Records from a data source:
--- START ---

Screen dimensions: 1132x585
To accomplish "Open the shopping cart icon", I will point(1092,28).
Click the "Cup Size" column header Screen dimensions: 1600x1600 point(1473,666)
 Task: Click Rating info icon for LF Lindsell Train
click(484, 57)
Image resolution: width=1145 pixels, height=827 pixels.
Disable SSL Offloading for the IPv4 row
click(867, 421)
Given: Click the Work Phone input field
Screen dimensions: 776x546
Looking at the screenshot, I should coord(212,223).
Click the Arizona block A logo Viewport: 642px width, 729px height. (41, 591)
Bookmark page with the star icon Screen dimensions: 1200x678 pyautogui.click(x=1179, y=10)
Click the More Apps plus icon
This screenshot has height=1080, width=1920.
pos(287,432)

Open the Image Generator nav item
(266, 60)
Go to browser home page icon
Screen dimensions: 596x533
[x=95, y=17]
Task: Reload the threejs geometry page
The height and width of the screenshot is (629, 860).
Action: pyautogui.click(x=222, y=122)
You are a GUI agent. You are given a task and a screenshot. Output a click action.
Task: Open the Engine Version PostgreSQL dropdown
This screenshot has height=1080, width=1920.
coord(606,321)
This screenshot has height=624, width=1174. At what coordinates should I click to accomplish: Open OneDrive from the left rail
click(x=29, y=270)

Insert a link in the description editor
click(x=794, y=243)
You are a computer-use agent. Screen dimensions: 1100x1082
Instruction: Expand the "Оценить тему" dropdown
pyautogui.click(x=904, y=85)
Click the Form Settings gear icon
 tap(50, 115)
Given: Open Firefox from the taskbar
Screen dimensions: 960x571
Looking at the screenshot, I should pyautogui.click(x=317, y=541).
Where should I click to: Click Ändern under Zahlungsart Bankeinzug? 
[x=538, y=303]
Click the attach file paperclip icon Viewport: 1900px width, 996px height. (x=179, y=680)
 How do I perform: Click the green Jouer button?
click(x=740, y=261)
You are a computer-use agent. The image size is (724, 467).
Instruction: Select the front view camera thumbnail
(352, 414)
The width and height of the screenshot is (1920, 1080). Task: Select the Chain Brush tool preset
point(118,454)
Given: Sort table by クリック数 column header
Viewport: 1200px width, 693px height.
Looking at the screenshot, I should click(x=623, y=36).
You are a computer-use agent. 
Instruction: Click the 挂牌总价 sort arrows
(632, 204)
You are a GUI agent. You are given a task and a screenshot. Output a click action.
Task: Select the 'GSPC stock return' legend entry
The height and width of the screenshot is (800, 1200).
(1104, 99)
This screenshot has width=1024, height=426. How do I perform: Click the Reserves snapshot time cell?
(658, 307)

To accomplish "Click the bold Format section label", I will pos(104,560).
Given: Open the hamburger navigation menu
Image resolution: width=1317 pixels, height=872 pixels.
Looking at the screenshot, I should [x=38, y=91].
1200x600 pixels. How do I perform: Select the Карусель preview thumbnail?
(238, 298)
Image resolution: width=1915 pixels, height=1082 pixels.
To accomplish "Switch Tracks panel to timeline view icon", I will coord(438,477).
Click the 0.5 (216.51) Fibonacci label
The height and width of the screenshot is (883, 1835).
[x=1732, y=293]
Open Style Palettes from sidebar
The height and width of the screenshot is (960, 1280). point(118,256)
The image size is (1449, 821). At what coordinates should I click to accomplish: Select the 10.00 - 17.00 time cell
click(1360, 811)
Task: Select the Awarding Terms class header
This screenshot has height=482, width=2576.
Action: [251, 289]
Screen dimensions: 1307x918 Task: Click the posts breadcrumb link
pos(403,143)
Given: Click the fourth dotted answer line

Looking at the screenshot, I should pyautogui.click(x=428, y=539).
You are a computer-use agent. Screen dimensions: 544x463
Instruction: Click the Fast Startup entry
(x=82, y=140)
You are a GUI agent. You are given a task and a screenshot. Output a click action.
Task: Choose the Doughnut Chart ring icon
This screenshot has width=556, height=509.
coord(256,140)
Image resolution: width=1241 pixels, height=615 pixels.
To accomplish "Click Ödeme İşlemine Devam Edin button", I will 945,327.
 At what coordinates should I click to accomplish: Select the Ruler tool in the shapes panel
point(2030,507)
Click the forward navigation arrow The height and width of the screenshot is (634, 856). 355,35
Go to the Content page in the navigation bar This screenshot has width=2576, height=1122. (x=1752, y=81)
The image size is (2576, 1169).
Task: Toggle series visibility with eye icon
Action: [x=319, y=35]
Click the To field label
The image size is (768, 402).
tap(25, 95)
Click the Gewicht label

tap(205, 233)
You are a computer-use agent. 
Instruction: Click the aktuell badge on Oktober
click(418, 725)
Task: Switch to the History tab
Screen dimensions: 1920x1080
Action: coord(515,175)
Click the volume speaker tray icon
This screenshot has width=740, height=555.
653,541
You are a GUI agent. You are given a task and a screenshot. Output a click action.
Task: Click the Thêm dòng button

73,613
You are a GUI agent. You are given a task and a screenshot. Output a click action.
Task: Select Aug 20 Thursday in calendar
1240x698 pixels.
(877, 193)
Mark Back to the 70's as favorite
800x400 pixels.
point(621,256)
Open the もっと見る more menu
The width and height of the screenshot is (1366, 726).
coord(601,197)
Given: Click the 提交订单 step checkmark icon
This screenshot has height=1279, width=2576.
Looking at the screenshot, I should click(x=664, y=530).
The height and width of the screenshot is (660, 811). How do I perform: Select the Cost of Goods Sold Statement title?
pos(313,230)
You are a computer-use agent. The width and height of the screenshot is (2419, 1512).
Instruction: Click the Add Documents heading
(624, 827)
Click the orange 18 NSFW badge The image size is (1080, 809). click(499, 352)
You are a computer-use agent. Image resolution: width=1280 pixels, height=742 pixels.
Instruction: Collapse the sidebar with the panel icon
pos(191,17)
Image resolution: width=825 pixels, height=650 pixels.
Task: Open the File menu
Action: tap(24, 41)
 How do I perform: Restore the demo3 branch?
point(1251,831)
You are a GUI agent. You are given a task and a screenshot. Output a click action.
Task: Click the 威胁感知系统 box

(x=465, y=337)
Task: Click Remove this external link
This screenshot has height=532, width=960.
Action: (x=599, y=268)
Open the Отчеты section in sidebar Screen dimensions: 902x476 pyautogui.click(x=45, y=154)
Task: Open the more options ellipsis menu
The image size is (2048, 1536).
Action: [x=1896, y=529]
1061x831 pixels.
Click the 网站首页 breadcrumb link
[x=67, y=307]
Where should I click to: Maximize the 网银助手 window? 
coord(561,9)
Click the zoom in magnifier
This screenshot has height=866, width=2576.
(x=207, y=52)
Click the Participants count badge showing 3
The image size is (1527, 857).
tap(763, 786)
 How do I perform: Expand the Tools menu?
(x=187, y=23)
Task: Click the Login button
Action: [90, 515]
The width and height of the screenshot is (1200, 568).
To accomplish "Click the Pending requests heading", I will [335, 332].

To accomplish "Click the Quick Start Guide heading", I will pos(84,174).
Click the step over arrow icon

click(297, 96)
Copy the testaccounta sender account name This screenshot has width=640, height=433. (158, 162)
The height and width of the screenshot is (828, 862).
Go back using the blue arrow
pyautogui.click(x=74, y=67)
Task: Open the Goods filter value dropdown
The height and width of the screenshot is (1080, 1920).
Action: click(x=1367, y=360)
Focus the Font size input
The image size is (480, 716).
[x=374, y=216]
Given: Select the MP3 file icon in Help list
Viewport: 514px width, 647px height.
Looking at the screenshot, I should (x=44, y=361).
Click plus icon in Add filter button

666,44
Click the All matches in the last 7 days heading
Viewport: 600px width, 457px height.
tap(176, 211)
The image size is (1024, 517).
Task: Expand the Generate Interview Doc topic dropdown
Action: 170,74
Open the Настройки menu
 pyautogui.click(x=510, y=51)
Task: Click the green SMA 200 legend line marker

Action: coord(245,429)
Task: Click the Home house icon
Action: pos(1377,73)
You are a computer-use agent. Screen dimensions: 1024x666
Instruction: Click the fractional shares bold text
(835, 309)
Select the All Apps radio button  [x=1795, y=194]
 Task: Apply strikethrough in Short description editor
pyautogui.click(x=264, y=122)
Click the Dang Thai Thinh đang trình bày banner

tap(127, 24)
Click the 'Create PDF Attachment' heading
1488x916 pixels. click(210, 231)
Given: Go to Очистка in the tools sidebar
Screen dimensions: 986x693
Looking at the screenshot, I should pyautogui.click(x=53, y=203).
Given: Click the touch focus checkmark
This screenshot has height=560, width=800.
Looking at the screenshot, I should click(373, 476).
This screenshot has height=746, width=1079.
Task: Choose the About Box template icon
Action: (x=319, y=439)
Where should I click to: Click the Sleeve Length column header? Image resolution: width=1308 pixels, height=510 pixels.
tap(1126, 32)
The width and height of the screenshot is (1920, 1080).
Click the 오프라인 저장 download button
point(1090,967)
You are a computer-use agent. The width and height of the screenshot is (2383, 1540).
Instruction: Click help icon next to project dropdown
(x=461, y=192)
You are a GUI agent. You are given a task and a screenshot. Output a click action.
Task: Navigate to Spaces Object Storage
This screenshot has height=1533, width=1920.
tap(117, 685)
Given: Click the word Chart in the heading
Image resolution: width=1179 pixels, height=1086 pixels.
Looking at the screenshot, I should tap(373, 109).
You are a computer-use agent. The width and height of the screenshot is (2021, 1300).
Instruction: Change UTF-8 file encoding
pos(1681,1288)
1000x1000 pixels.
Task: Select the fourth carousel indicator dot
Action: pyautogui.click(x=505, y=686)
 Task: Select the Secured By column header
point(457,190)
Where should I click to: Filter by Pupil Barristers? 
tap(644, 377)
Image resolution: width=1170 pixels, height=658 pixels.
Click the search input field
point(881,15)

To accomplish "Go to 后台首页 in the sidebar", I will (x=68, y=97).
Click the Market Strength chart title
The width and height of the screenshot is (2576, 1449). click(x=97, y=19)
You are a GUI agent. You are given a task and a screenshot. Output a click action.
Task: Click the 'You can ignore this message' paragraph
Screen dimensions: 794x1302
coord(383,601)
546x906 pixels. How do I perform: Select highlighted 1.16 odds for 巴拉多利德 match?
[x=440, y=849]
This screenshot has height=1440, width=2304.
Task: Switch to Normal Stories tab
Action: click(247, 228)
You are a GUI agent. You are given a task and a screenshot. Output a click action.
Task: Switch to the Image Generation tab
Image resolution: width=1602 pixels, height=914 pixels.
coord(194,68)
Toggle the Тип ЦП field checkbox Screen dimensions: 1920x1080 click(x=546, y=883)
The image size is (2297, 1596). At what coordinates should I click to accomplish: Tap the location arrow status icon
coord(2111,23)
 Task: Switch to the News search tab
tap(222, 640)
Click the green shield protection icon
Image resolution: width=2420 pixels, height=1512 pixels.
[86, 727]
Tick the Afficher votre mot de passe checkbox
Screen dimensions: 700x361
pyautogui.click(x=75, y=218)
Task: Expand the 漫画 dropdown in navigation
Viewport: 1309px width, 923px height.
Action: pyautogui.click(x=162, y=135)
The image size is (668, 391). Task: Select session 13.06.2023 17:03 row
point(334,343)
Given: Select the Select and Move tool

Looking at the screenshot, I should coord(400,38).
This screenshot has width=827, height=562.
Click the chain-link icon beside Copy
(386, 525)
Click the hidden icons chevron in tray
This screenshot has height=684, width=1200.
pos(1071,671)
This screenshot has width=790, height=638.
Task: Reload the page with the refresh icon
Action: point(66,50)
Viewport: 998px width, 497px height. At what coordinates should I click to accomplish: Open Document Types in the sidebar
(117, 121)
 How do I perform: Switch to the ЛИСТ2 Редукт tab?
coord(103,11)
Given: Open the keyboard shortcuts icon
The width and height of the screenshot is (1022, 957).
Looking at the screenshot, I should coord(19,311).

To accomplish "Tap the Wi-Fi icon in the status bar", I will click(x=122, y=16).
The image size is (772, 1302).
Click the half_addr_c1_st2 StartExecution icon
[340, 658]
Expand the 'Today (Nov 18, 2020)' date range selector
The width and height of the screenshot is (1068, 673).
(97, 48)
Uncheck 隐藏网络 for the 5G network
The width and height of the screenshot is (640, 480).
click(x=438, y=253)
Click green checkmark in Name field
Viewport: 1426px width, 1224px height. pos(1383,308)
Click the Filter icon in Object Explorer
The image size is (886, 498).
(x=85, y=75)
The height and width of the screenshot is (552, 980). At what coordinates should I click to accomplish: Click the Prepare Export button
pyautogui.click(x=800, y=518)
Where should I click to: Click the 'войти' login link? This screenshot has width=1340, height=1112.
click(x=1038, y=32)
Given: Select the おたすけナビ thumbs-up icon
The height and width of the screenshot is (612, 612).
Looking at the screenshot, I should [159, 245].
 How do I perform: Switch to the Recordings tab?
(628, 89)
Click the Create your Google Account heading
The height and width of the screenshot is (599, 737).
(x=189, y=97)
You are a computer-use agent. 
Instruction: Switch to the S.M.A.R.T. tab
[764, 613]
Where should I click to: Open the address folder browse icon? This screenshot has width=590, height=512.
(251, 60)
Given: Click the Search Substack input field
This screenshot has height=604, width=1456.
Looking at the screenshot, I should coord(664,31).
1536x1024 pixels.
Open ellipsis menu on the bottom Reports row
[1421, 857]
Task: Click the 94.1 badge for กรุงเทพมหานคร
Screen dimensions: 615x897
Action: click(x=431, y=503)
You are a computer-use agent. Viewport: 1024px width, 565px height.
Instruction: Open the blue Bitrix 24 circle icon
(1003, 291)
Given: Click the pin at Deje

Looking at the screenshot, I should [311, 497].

--- END ---

### GIVEN INSTRUCTION
Copy the listing verbatim from its beginning through the line containing "pos(287,432)".

### ANSWER FOR THIS EXERCISE
Screen dimensions: 1132x585
To accomplish "Open the shopping cart icon", I will point(1092,28).
Click the "Cup Size" column header Screen dimensions: 1600x1600 point(1473,666)
 Task: Click Rating info icon for LF Lindsell Train
click(484, 57)
Image resolution: width=1145 pixels, height=827 pixels.
Disable SSL Offloading for the IPv4 row
click(867, 421)
Given: Click the Work Phone input field
Screen dimensions: 776x546
Looking at the screenshot, I should coord(212,223).
Click the Arizona block A logo Viewport: 642px width, 729px height. (41, 591)
Bookmark page with the star icon Screen dimensions: 1200x678 pyautogui.click(x=1179, y=10)
Click the More Apps plus icon
This screenshot has height=1080, width=1920.
pos(287,432)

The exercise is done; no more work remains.